Немного погревшись у открытого огня, Чосер записал на вощеной табличке констелляции планет. Не веруя в астрологическую премудрость, он тем не менее неизменно сверял обыденный календарь с движением светил, а затем подчинял стихотворные строки неподвластному ничьей воле ходу звездного времени.
Услышав цокот копыт и позвякивание сбруи, Чосер вновь приблизился к окну и прижался к холодной решетке настороженным ухом. Всадник явно остановился возле башни и, тяжело спрыгнув, повел на поводу коня или, скорее, мула, судя по шагу. Чосер облегченно перевел дух. Одинокий гость, хоть и столь поздний, все же внушал меньше опасений, чем вооруженная кавалькада.
Конечно, дом англичанина — его крепость. Существует «Великая хартия вольностей», и парламент стоит на страже народных прав. Да время уж больно тревожное. Невольно прислушиваешься к каждому стуку, к каждому скрипу. Крепнет, ширится зависть и злоба людская. Козни врагов, наветы ложных друзей, коварные происки кредиторов — всего вынужден опасаться бедный человек.
Осторожный стук, шарканье проснувшегося слуги, скрежет засовов. Потом приглушенное бормотание.
Тонкая жалоба рассохшихся ступенек подсказала, что гость в годах и с трудом, притом пришаркивая, одолевает подъем. Не иначе переписчик Козьма, которому Чосер задолжал за «Роман о Розе», пожаловал востребовать свои шиллинги. Но почему на ночь глядя? А что, если это Питер, портной, вздумал вдруг расквитаться за новинку парижской моды — сюрко[49] из лилового бархата с разрезами по бокам? Мошенник заломил полтора грота! А что поделать? Ведь приходится бывать при дворе: супруга, благодарение богу, фрейлина герцогини Ланкастерской! Значит, изволь и ты быть как все. Облачись в двуцветные шосс — одна нога красная, другая зеленая, увешайся цепочками и плащ подбей драгоценным мехом. Чистое разорение для неимущего поэта. Если бы не служба в порту, где иной раз перепадает то штука сукна, то рулон кожи… Может, не отворять грабителю? Пусть не шляется по ночам, когда все добрые люди покоятся на сонном ложе.
Но поздно раздумывать. Незваный гость уже у дверей. К тому же предательский дым и искры над крышей еще издали подсказали ему, что хозяин дома и вовсе не спит, а бодрствует над листом испанской бумаги, понапрасну сжигая дрова и свечи. За бумагу и хворост, кстати, тоже не плачено…

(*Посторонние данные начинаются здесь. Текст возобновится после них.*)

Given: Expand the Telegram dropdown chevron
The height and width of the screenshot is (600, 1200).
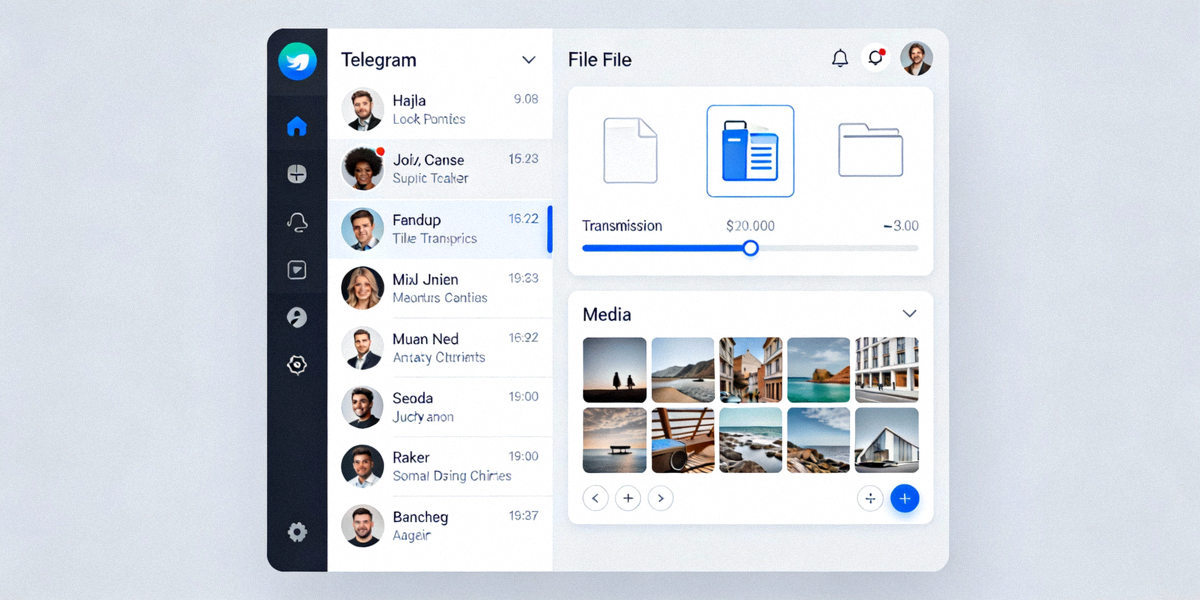Looking at the screenshot, I should [x=529, y=60].
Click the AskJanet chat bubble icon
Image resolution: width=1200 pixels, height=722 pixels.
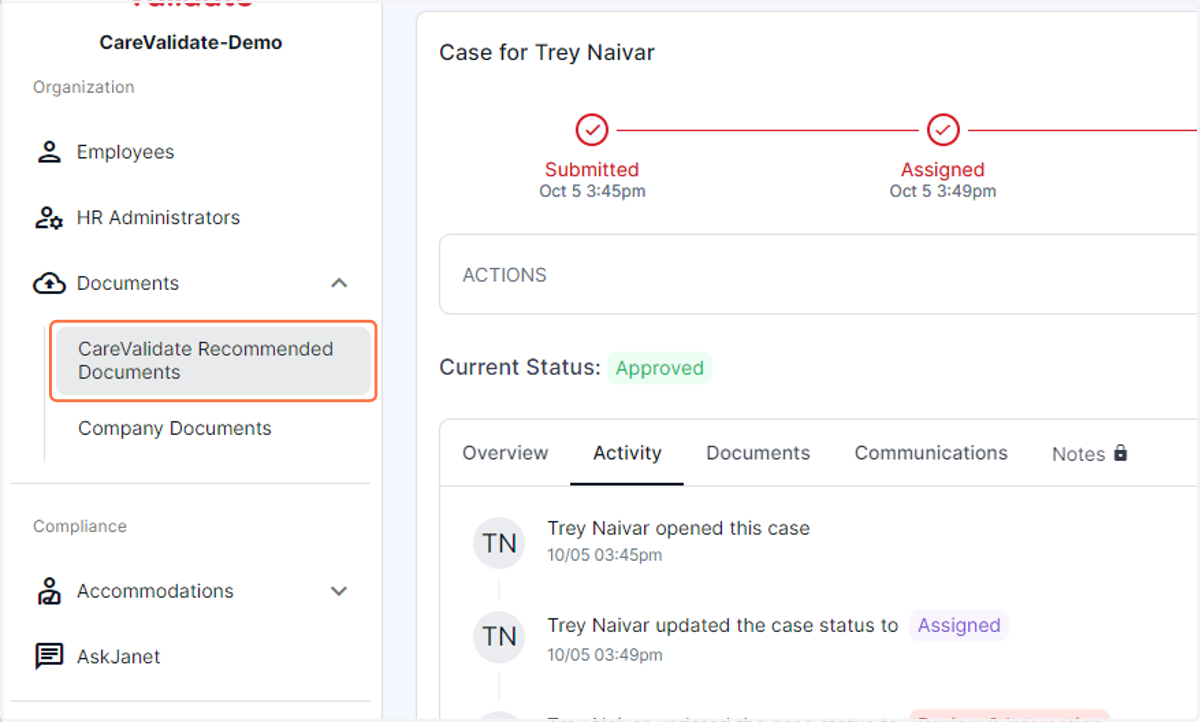coord(49,657)
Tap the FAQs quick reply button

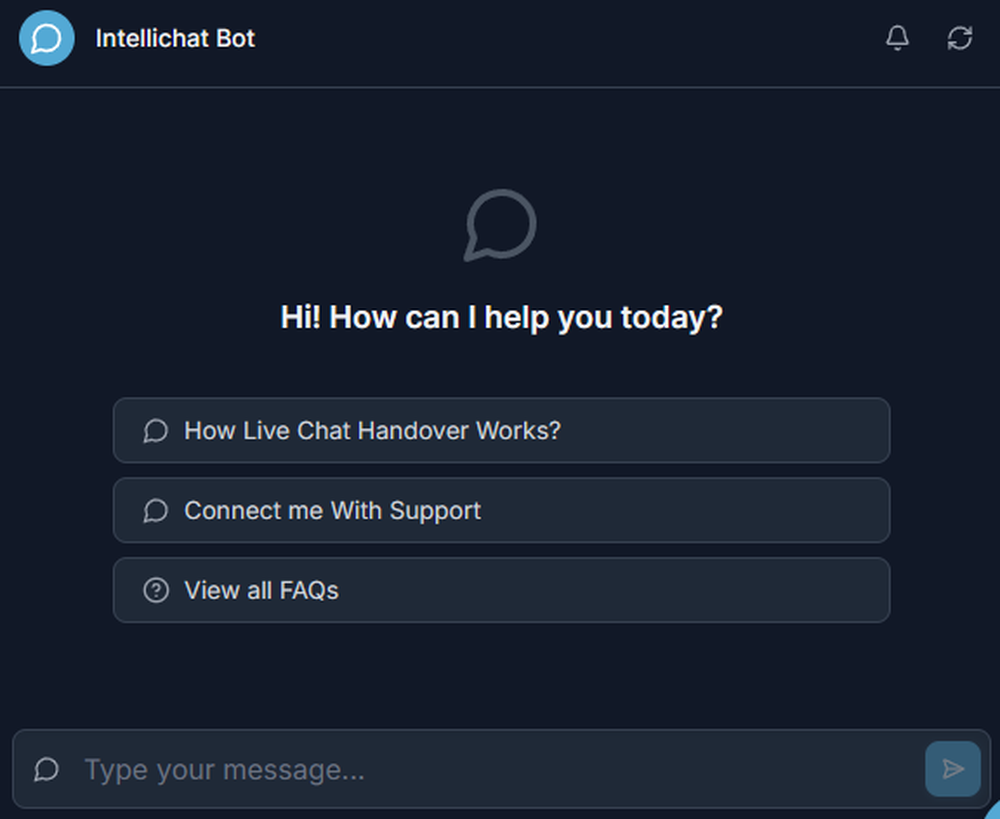point(500,590)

— Вас ли это я вижу, учитель? — изумленно обрадовался Чосер, впуская прославленного схоласта и диалектика Джона Уиклифа. — Какая честь!
Он почтительно принял плащ, отяжелевший от влаги, и проводил луттервортского ректора в кабинет. Невзирая на свои шестьдесят лет, Уиклиф выглядел бодрым и держался, по обыкновению, прямо. Расправив черную мантию оксфордского профессора, он подсел поближе к огню.
— Я выехал в минувший четверг и надеялся быть в Лондоне ante meridiem,[50] но превратности дороги смешали мои планы. Едва успел до закрытия ворот.
— Мыслимое ли дело! — всплеснул руками Чосер. — Проделать такой путь, да еще в одиночку!
— «Если гора не идет к Магомету, то Магомет идет к горе», — рекут мудрые мавры. Вы получили мое письмо?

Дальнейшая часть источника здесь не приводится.